I have written many times on this blog about the anti-democratic philosophy of those who promote tax havens. This, I think, reflects the attitudes of the big banks, lawyers and legal firms in our society, all of whom di in my opinion work to deliberately undermine the taxation revenue due to elected governments in a deliberate attempt to undermine their mandate to govern.
Sometimes this is explicitly confirmed. Take this comment on the blog from a right wing libertarian (most of whose comments, I admit, I block):
I condone invdividuals keeping the sweat of their brow and/or spreadsheet. “Breaking” laws which are unjust (e.g.. taxation as currently practiced by many governments around the world) is not a crime, it is an individuals right (bordering on their duty).
Just as I would condone the freedom marchers in the southern US “breaking” laws or refuseniks “breaking” laws behind the old iron curtain.
Tyranny and authoritarianism (even if it is just a little for our own “good”) as practiced today needs it up ‚Äòem at every turn.
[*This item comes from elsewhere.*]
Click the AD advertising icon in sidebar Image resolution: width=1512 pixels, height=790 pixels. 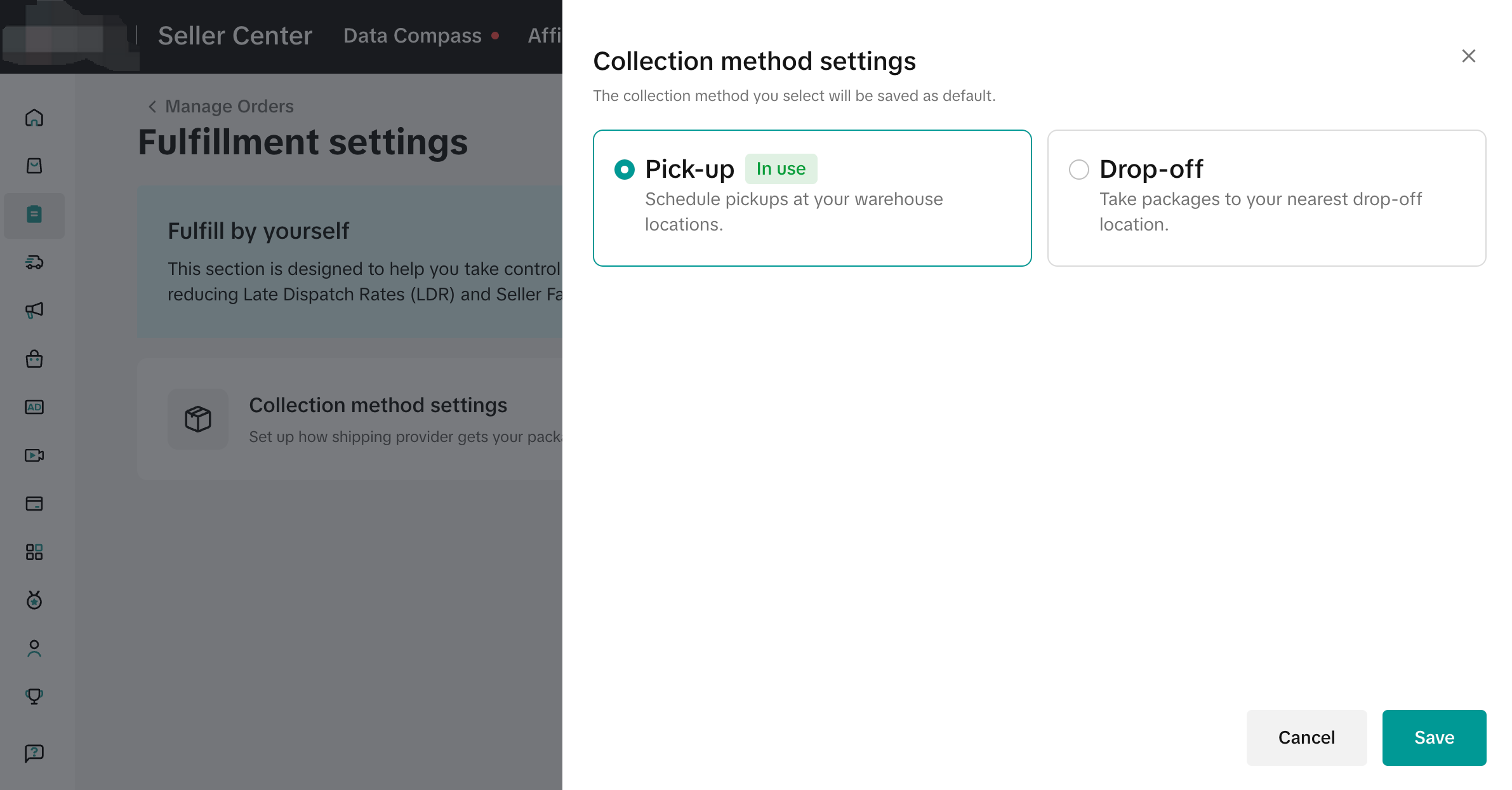34,407
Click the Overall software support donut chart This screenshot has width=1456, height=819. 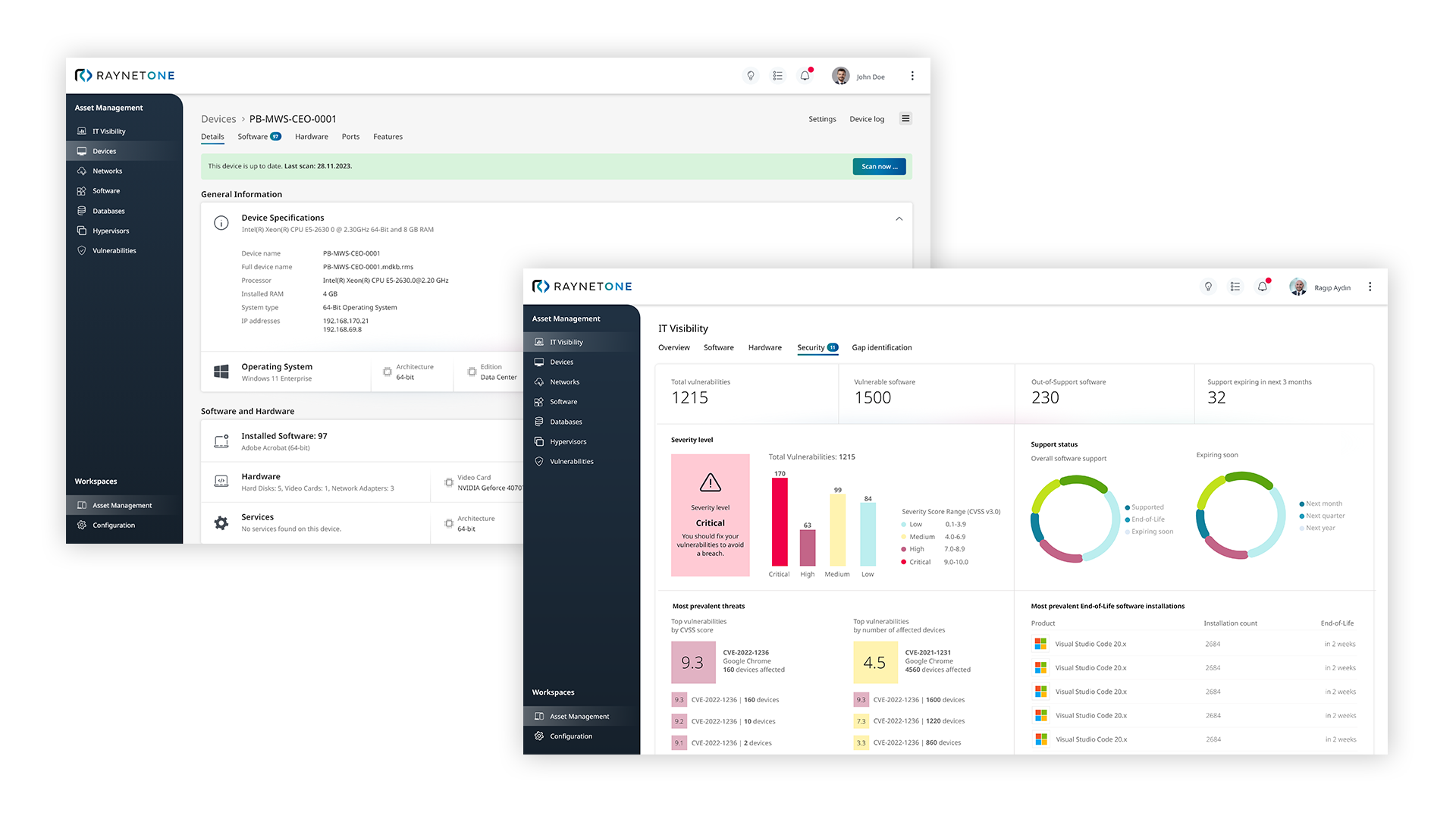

Much the same thing was said at a recent Cato Institute conference in the USA by Veronique de Rugy. Richard Teather, a UK chartered accountant, lecturer at Bournemouth University and commentator for the Adam Smithj Institute and Institute for Economic Affairs has also said much the same thing (page 81) when discussing attacks on tax havens by democratically elected governemtns:
This is attacking a classic use of a tax haven, as explained in the previous chapter, in which a person resident in (or otherwise subject to the taxation system of) a highly taxed country places his capital in a tax haven where it can earn untaxed income. While there are many cases where the home country does not tax foreign source income (such as the UK’s non-domicile exemption discussed above), most Western countries have a worldwide taxation system that seeks to tax the worldwide income of its residents (or all of its citizens in the case of the USA). This tax haven income therefore does not cease (legally) to become liable to tax merely by being earned offshore: it is still liable to tax and the investor has a duty to report it to his home tax authority. In practice, however, if the investor does not report his income, then the home country can have great difficulties in discovering and taxing it, particularly if the haven country has strong banking secrecy laws.
While I am not seeking to condone dishonesty or criminal activity, from an economic perspective this is merely another example of tax competition: indeed, it is often necessary behaviour in order to take advantage of tax havens. Without the willingness of some to engage in this sort of activity, tax competition would be much less effective and therefore reduce the benefits that flow from it for the rest of us.
I added the emphasis: what I think he is doing is condoning criminality.
This is supposedly done, you note, top preserve the right to property. This, however, is an entirely false argument. Since property rights are inseparable from the duty to pay tax – both coming from the same source and being indivisible - the right to hold property is equally and exactly matched by the duty to pay tax. So anyone arguing a tax is not legitimate has at the same time to say property rights do not exist or that government is illegitimate. Those are the options.
I think that is what is being said. Those from the right and the financial elite who seek to justify tax crime and the avoidance of obligations to government seek to undermine the state and the society we live in. we need to be aware that the choices to be made are ultimately as blunt as that. And it is the very essence of society that we are arguing for when we defend the right to tax.